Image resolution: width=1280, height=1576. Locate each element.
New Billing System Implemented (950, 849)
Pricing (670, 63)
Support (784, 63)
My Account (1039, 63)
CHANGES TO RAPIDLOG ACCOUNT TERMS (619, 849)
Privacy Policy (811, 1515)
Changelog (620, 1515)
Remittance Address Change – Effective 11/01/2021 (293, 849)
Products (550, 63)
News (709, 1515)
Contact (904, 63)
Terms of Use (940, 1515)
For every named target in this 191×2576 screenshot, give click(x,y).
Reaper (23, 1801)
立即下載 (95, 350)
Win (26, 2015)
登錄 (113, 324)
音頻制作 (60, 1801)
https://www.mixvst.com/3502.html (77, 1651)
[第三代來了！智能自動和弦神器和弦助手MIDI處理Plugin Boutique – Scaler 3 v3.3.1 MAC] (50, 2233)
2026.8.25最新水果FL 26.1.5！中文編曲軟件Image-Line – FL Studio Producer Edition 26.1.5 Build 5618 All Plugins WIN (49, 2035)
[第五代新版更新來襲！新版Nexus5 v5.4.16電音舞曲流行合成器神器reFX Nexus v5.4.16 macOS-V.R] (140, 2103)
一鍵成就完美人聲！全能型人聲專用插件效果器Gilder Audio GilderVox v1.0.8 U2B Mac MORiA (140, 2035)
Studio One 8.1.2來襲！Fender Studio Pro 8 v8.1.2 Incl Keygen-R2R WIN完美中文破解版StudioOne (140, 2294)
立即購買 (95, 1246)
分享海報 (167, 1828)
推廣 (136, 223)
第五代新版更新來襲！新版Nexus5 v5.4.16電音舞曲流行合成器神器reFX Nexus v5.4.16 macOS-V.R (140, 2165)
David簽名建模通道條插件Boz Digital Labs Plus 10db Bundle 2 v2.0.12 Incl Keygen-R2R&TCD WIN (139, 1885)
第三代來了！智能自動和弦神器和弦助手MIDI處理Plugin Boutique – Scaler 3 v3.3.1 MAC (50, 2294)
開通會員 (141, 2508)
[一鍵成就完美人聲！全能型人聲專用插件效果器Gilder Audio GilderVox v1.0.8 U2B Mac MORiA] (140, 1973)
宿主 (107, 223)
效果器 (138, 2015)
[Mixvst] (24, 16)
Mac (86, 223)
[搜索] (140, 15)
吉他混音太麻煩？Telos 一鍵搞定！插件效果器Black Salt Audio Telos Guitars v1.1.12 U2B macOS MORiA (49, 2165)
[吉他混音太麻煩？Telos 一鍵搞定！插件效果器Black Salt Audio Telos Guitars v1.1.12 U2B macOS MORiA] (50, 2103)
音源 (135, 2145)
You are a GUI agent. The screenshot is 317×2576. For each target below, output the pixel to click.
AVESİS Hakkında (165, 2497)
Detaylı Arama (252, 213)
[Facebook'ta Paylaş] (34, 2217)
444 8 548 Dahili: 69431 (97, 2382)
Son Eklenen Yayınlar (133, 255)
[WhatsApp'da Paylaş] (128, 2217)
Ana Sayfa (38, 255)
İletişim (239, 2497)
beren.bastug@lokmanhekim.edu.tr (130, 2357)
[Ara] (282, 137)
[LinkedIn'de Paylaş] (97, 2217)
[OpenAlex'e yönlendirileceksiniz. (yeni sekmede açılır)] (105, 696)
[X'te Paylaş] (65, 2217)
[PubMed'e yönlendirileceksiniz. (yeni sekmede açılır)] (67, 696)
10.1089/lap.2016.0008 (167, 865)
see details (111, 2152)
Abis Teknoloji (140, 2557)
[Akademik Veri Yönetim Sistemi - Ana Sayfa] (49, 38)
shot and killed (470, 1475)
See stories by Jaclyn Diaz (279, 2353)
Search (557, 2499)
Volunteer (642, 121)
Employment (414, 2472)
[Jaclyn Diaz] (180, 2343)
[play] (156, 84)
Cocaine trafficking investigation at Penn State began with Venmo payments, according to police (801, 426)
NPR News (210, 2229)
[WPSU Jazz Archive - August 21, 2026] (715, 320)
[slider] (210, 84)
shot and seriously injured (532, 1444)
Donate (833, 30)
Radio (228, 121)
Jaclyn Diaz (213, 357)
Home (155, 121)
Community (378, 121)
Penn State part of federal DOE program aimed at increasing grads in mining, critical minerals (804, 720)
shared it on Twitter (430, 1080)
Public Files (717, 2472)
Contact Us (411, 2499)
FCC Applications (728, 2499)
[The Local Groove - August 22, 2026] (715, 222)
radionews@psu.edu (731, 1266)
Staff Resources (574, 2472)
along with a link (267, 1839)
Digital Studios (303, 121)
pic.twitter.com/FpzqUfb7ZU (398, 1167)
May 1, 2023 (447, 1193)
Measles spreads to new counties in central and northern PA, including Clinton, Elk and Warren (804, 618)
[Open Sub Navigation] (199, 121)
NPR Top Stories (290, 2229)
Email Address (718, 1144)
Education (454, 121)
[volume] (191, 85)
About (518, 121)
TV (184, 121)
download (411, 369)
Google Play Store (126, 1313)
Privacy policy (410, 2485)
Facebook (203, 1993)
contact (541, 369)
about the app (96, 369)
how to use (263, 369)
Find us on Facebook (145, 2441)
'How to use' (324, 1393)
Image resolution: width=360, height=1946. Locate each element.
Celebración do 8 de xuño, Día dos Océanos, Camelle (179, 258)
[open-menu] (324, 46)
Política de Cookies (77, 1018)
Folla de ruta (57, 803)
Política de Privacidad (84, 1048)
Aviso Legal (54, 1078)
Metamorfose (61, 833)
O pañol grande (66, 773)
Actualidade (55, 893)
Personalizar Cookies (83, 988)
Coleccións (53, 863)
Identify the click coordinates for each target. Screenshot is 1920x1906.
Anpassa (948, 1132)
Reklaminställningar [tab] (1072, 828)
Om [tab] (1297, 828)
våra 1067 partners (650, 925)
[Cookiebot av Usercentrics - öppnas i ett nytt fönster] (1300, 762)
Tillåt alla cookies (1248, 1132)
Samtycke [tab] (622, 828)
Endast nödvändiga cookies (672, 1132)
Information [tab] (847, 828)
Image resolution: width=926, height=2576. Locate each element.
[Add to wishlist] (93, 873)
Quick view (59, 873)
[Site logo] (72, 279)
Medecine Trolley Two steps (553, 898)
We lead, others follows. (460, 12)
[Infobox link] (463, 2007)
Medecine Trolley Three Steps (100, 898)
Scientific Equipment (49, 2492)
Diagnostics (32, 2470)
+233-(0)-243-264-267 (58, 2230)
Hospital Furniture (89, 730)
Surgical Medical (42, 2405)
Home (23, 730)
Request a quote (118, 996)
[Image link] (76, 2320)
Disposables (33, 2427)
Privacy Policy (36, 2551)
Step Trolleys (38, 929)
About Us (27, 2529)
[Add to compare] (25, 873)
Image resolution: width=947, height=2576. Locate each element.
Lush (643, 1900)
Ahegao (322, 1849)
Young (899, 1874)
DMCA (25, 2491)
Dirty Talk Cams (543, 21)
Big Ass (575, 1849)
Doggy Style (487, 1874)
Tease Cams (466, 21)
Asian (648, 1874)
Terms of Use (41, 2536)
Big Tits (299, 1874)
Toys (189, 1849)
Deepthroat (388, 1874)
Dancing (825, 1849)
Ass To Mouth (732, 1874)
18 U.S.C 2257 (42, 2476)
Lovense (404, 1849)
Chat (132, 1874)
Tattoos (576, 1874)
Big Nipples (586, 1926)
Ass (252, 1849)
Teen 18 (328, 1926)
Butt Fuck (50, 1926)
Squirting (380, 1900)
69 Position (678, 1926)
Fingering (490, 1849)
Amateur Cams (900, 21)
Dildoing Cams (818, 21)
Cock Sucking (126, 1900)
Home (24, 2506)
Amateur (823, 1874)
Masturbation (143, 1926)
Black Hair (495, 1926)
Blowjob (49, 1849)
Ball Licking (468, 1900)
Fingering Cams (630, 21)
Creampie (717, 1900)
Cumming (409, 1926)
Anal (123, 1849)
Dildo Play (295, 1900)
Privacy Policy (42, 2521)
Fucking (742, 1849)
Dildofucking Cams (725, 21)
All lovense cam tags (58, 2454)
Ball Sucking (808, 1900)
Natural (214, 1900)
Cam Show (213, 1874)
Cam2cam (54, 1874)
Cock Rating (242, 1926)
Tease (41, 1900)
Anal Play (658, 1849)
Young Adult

● ● ● ● ● ● ●

_What you have to do_.
What you give back should be only the lines of the records above, starting at the line with "Reaper (23, 1801)" and ending at the line with "Mac (86, 223)", restated word for word.

_Response to this exercise_.
Reaper (23, 1801)
立即下載 (95, 350)
Win (26, 2015)
登錄 (113, 324)
音頻制作 (60, 1801)
https://www.mixvst.com/3502.html (77, 1651)
[第三代來了！智能自動和弦神器和弦助手MIDI處理Plugin Boutique – Scaler 3 v3.3.1 MAC] (50, 2233)
2026.8.25最新水果FL 26.1.5！中文編曲軟件Image-Line – FL Studio Producer Edition 26.1.5 Build 5618 All Plugins WIN (49, 2035)
[第五代新版更新來襲！新版Nexus5 v5.4.16電音舞曲流行合成器神器reFX Nexus v5.4.16 macOS-V.R] (140, 2103)
一鍵成就完美人聲！全能型人聲專用插件效果器Gilder Audio GilderVox v1.0.8 U2B Mac MORiA (140, 2035)
Studio One 8.1.2來襲！Fender Studio Pro 8 v8.1.2 Incl Keygen-R2R WIN完美中文破解版StudioOne (140, 2294)
立即購買 (95, 1246)
分享海報 (167, 1828)
推廣 (136, 223)
第五代新版更新來襲！新版Nexus5 v5.4.16電音舞曲流行合成器神器reFX Nexus v5.4.16 macOS-V.R (140, 2165)
David簽名建模通道條插件Boz Digital Labs Plus 10db Bundle 2 v2.0.12 Incl Keygen-R2R&TCD WIN (139, 1885)
第三代來了！智能自動和弦神器和弦助手MIDI處理Plugin Boutique – Scaler 3 v3.3.1 MAC (50, 2294)
開通會員 (141, 2508)
[一鍵成就完美人聲！全能型人聲專用插件效果器Gilder Audio GilderVox v1.0.8 U2B Mac MORiA] (140, 1973)
宿主 (107, 223)
效果器 (138, 2015)
[Mixvst] (24, 16)
Mac (86, 223)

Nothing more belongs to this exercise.